**Work to do:** Copy out, word for word, the part of the IMF passage that opens with the words containing "His counterpart at" and closes with "a clearer mandate.".

**Source document:**
His counterpart at the World Bank, James Wolfensohn, has also tried to build 'his' organisation around partnership with local people or projects with which the bank is involved. In the past, like the IMF, it was top-down instructions to client states all the way.

Koehler, who has been in office for only four weeks, is determined to change the old culture. His gesture reflects a radical departure from the old IMF, giving it a better image and providing it with a clearer mandate.

He would like the IMF to focus more on crisis prevention and to stop throwing big money after irresponsible states. He would like the IMF to concentrate on monitoring macroeconomic trends or tackling the balance of payments crisis. He wants to engage the private sector to play a role in tackling the crisis.

More importantly, he would like a clear division of labour between the IMF and the World Bank. In the waning months of his tenure Horst's predecessor Michel Camdessus called for the IMF to focus on poverty reduction, an area of the World Bank. Koehler says he would not want the IMF to handle poverty reduction.

Thailand, which was struck by economic crisis about three years ago, is set to graduate from the IMF support programme on June 19. Overall, it has got a good passing grade from the IMF. It will be left on its own to undertake further structural reform to achieve quality growth in the future, to try to prevent such a crisis from recurring.

Koehler, who also met with Finance Minister Tarrin Nimmanahaeminda and Bank of Thailand governor MR Chatu Mongol Sonakul, was sensible and diplomatic enough to throw his support behind Asia's move to create a regional financing arrangement. This arrangement would deter speculative attacks against Asian currencies, and foreshadows the creation of a regional lender of last resort.

Koehler said he supports the Asian Monetary Fund or any other arrangement designed to intensify economic or financial integration in the region. He viewed the scheme as complementary to the IMF.

"(The Asian Monetary Fund) is a conceptual idea, which cannot be a taboo," he said.

This marked the first time that the IMF's top office-holder has come out officially and strongly in favour of the Asian Monetary Fund. The IMF and the United States shot down this proposal when Japan tried to launch it in November 1997. Koehler, as a senior official in the German Finance Ministry, played a key role in the formulation of Maastricht Treaty, which gave birth to the European monetary union and the euro. He understood the complexity and the difficulties of formulating a monetary union, so he said it would take a while before Asia could really work out the scheme, which needs time and trust among the member states.

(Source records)
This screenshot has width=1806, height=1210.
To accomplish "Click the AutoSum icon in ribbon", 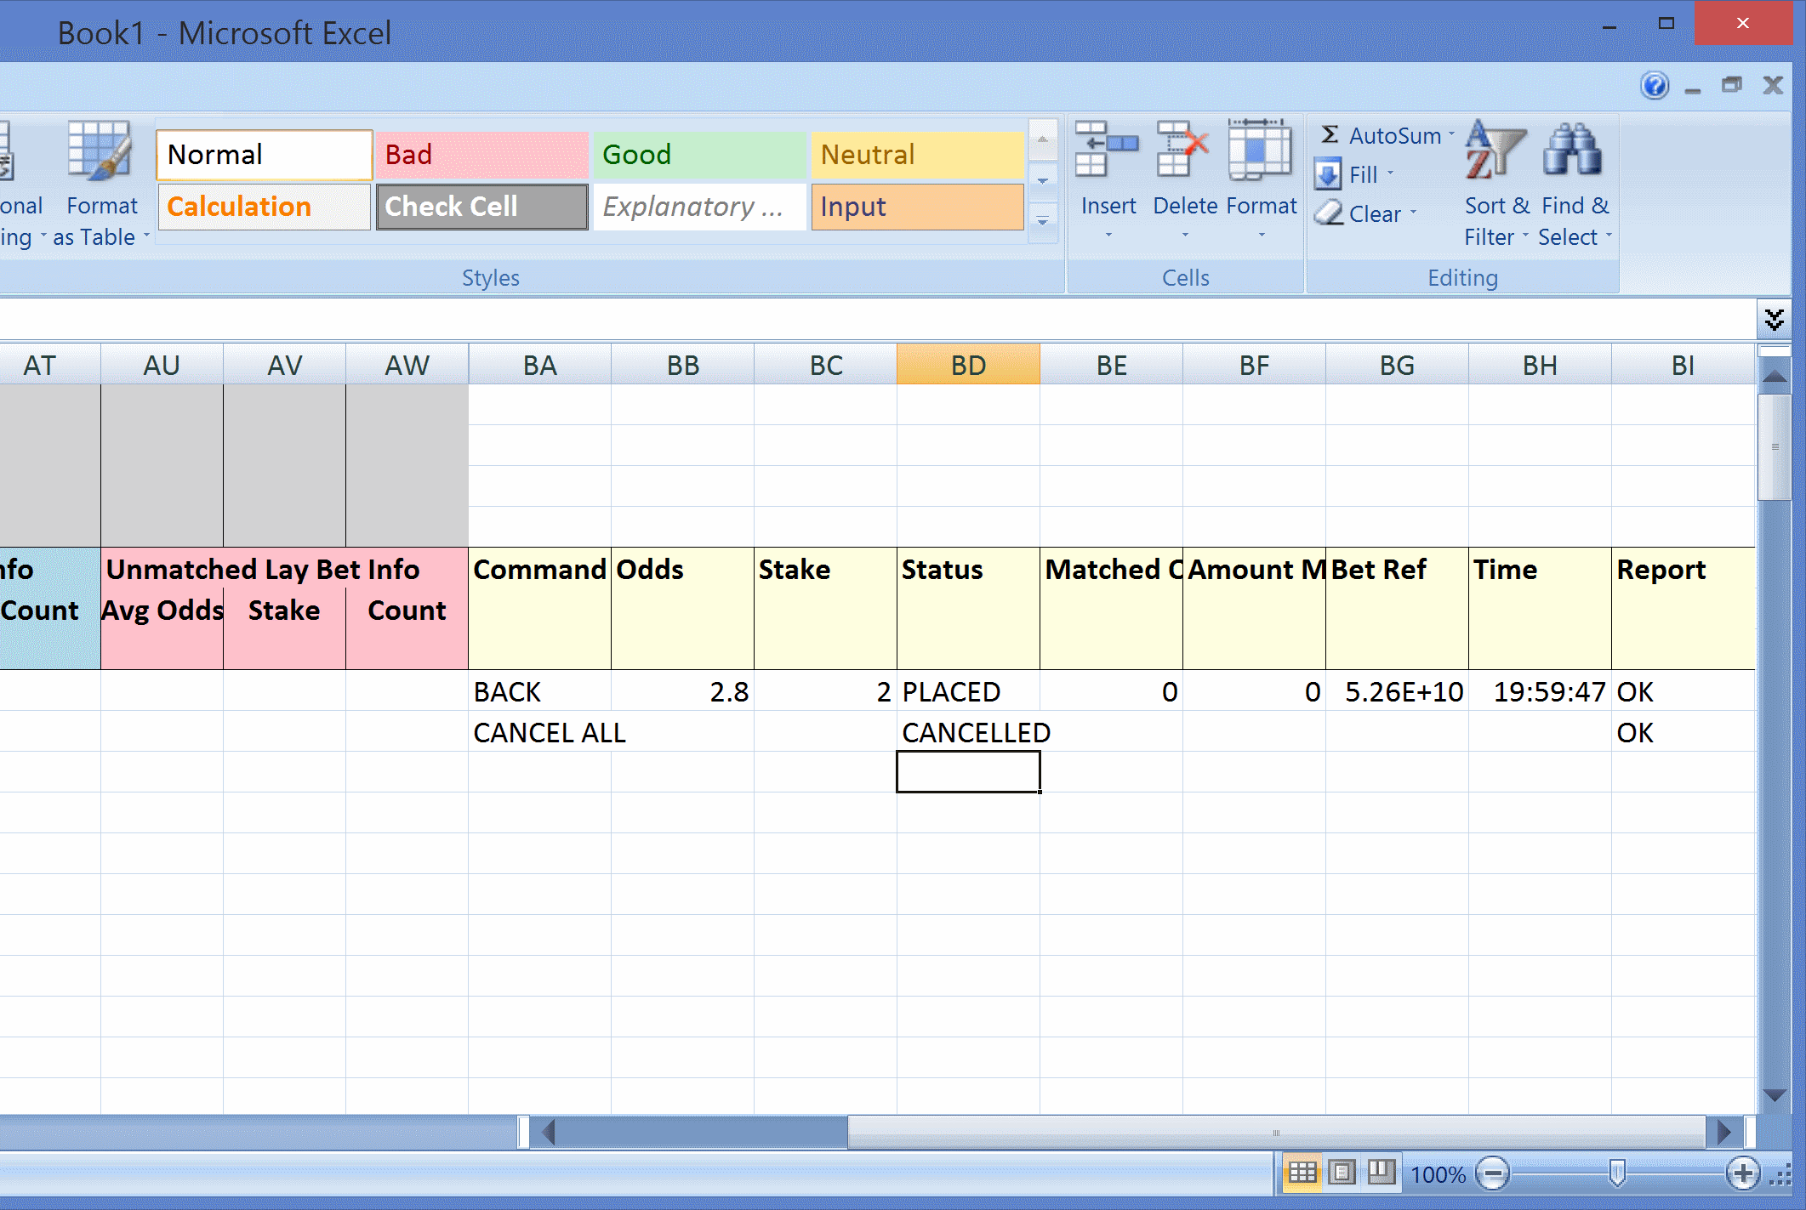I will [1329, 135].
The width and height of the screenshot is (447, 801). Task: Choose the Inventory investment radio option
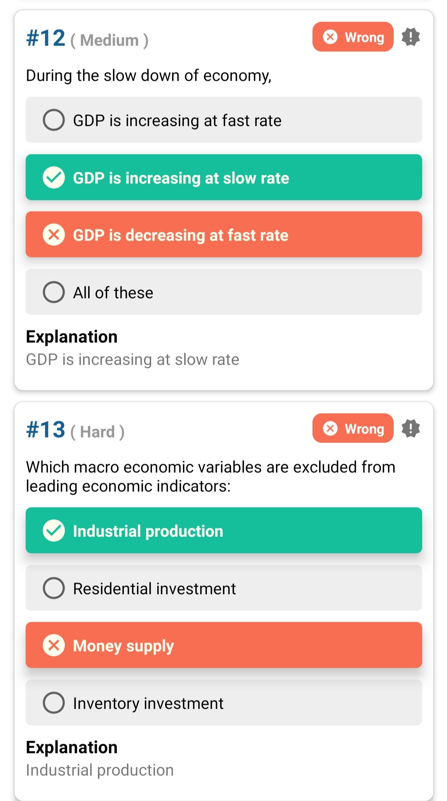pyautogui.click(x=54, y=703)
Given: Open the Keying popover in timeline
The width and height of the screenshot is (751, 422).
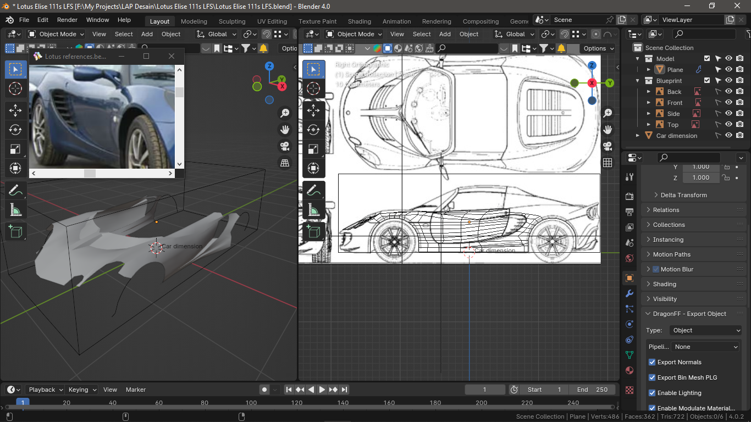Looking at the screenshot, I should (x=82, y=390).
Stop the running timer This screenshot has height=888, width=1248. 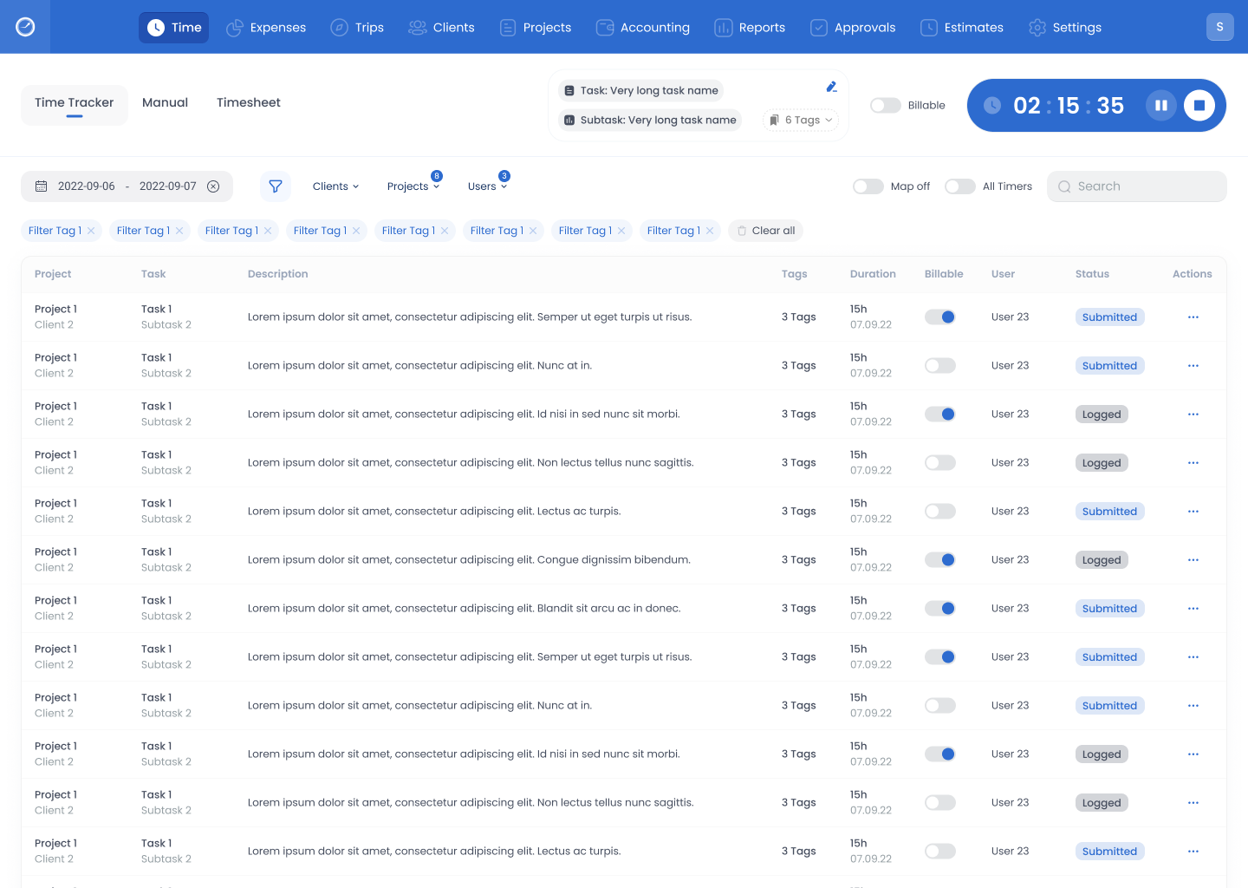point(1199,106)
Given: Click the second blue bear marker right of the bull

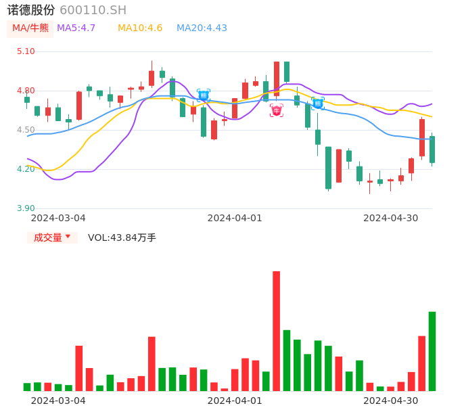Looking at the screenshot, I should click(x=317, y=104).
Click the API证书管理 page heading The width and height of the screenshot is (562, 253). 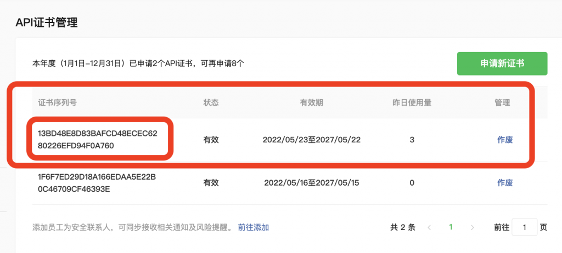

**Response to the task:**
His counterpart at the World Bank, James Wolfensohn, has also tried to build 'his' organisation around partnership with local people or projects with which the bank is involved. In the past, like the IMF, it was top-down instructions to client states all the way.

Koehler, who has been in office for only four weeks, is determined to change the old culture. His gesture reflects a radical departure from the old IMF, giving it a better image and providing it with a clearer mandate.